We could also do some changes to make the solution n^2:
We just have to remove the computation for ans[] from the inner cycles and do it out of the cycles after all of the dp computations are done. For ans[] we will just store the current value -> ans[dp[i][j]]+=1.
Then we will just go over all of the values in ans[] backwards.
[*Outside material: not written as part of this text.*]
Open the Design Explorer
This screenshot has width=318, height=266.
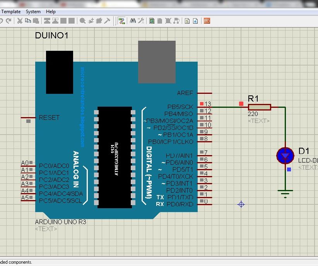point(152,21)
USACO 2.3 Zerosum – CPP solution

A DFS solution would be fast enough to pass the tests. We have just N-1 places to put signs where N is the number of digits we can use. This yields that the time complexity of our algorithms is O(3^(N-1)) where N can be maximum 9. We will generate every possible expression and then evaluate it. If it sums to zero, then we just print it. In order to get in in ASCII order, we will first use the empty sign, then the + sign and then the – sign.

#include <iostream>
#include <string>
#include <fstream>
#include <vector>
#include <cmath>
#include <algorithm>
#include <stack>
#include <queue>
#include <set>
#include <cstring>
using namespace std;

ifstream in;
ofstream out;

int n;

vector<int> numbers;
char signs[10];

int calcSum() {
    int sum = numbers[0];
    for (int i = 1; i < numbers.size(); ++i) {
        if (signs[i-1]=='+') {
            sum+=numbers[i];
        } else {
            sum-=numbers[i];
        }
    }
    return sum;
}

void printSolution() {
    for (int i = 0; i < numbers.size(); ++i) {
        int tmp = numbers[i];
        string c;
        while (tmp!=0) {
            c.insert(0,1,(char)(tmp%10 + '0'));
            if (tmp>10) c.insert(0,1,' ');
            tmp/=10;
        }
        out << c;
        if (i+1!=numbers.size()) out << signs[i];
    }
    out << endl;
}

void dfs(int curNumber, int curSign) {
    if (curNumber == n+1) {
        int sum = calcSum();
        if (sum==0) {
            printSolution();
        }
        return;
    }
    numbers[numbers.size()-1] = numbers[numbers.size()-1]*10+curNumber;
    dfs(curNumber+1,curSign);
    numbers[numbers.size()-1] = (numbers[numbers.size()-1]-curNumber)/10;
    signs[curSign] = '+';
    numbers.push_back(curNumber);
    dfs(curNumber+1,curSign+1);
    signs[curSign] = '-';
    dfs(curNumber+1,curSign+1);
    numbers.pop_back();
}

int main() {
    in.open("zerosum.in");
    in >> n;
    in.close();
    out.open("zerosum.out");
    numbers.push_back(1);
    dfs(2,0);
    out.close();
}

Another idea (not implemented): It is fairly obvious that we cannot have more than 2 empty signs since the integer would get too big and we cannot get a zero sum. We could generate every possible number (1,2,3,4 … 12,23,34 … 89). Keep an array dp[2000]. If dp[x] is equal to one, then we can generate the value X. We will always add an offset to the sum. That’s why we have to create such a big array. We will also keep a vector array (vector from[2000]) to keep the solutions. After we have calculated all the possible sums using dynamic programming, we will just use the from array to print all the solutions. What’s the time complexity? We have N numbers and a sum from -1000 to +1000 (+offset). For every number we will have to either add it, subtract it or append it to the current number in the dp array. The time complexity is O(C*N) where C is the maximum size of the array. As you have probably noticed, this solution is very similar to the 1-0 knapsack problem.